One thing that has helped many diabetics transition from mindless eating to the conscious planning needed for a successful diabetic meal plan is knowing how the body uses the macronutrients found in the food you eat. Ultimately, nearly everything you eat is broken down into sugar molecules that your body uses as energy. The speed with which those sugar molecules enter the bloodstream is vital information to the diabetic. So, how does your body use the nutrients you put into it?
- Simple Sugars – Large amounts of simple sugars are found in foods such as fruit, sweets, and drinks (alcohol, soda, and fruit juices). The sugars found in these types of foods enter the bloodstream almost immediately, and can cause huge spikes in your blood sugar levels.

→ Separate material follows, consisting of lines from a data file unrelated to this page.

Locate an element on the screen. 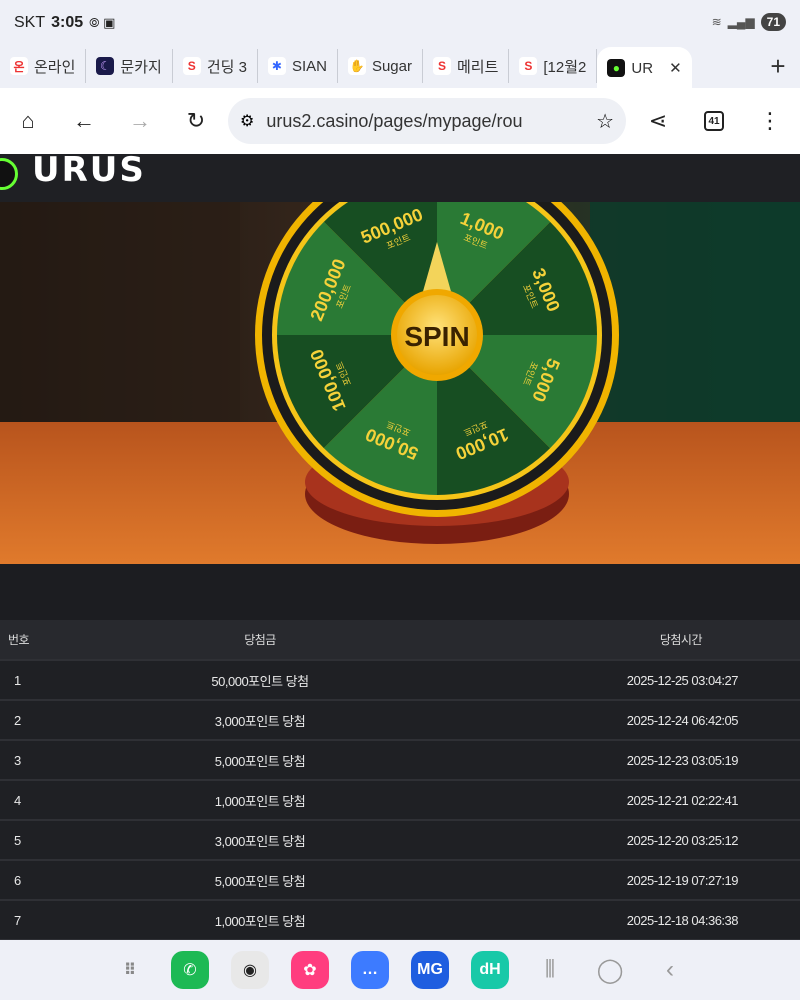 The height and width of the screenshot is (1000, 800). reload-icon: ↻ is located at coordinates (196, 121).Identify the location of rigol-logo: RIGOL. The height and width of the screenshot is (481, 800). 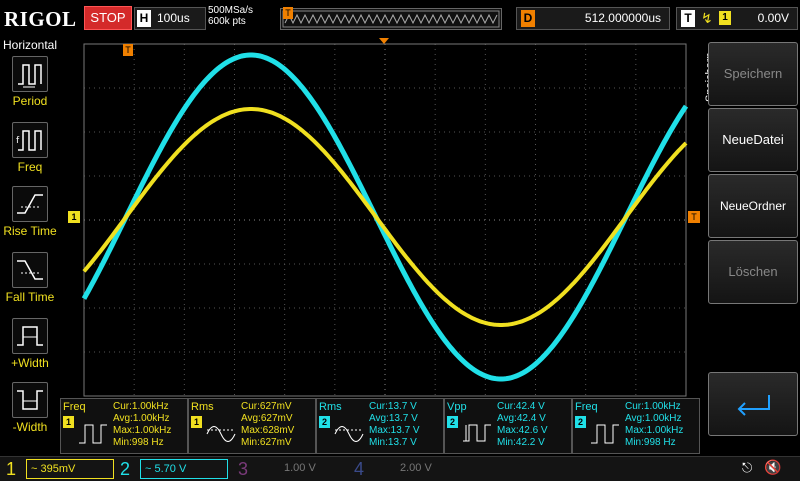
(40, 19).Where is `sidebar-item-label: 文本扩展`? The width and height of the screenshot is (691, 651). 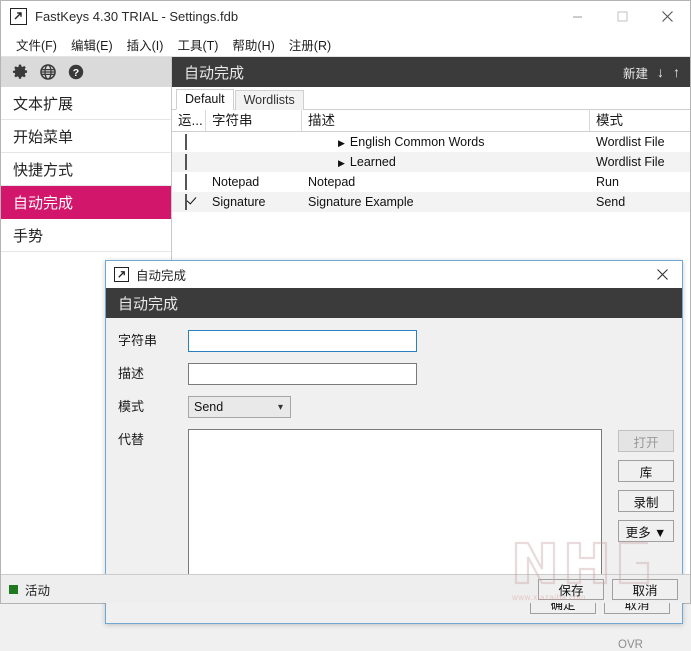 sidebar-item-label: 文本扩展 is located at coordinates (44, 104).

- Carbohydrates – Carbohydrates are the next to be absorbed into the blood stream and are typically what Type 1 diabetics use to determine their insulin dosage. Sugar from carbohydrate consumption begins entering the bloodstream one to two hours after ingestion. Carbohydrates are an essential part of any diet, but diabetics must monitor their consumption of carbs closely so that a spike in blood sugar does not occur an hour or two after consuming the foods.
- Protein – Protein, found in foods such as meat and dairy products, takes about four hours to enter the bloodstream. Protein is an important part of a diabetic’s diet.

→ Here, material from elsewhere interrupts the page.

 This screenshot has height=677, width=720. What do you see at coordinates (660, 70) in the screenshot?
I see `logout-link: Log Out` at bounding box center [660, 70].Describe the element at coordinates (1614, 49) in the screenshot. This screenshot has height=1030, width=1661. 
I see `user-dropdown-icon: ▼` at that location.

- Fat – Fat takes six to eight hours to breakdown and enter the bloodstream. The major worry with fat has more to do with maintaining a healthy weight than it does with blood sugar levels.
As you can probably see, the types of foods you eat will have a large impact on your blood sugar levels.
So What Is The Plan?
The goal of the diabetic diet is to eat balanced and portion controlled meals. Ideally, your diet will include a wide-range of foods to ensure you get the vitamins and minerals your body needs to function. By sticking to a balanced diet, diabetics are able to maintain a relatively constant blood glucose level throughout the day. Your ideal diet will consist of five to six smaller meals throughout the day, usually eating them every two to three hours. The small and frequent meals help to keep your digestive system active and your blood sugar regulated. By carefully timing and planning meals, diabetics improve their chances of maintaining an acceptable level of blood sugar and are more successful in managing their diabetes.
Planning meals is a pain for diabetics, especially those new to the illness. However, by being aware of how macronutrients are absorbed in the body, choosing appropriate foods to include with your meals becomes easier. Remember no foods are off-limits to diabetics, but there are smart choices and not-so-smart choices. Take the time to develop a diabetic meal plan and do your best to stick to it. When you do veer from your plan, and we all do at some point, keep in mind the basics of how your body uses food for energy and you will have all of the information you need to make a decision that gives you a break from your routine without throwing your system into sugar shock.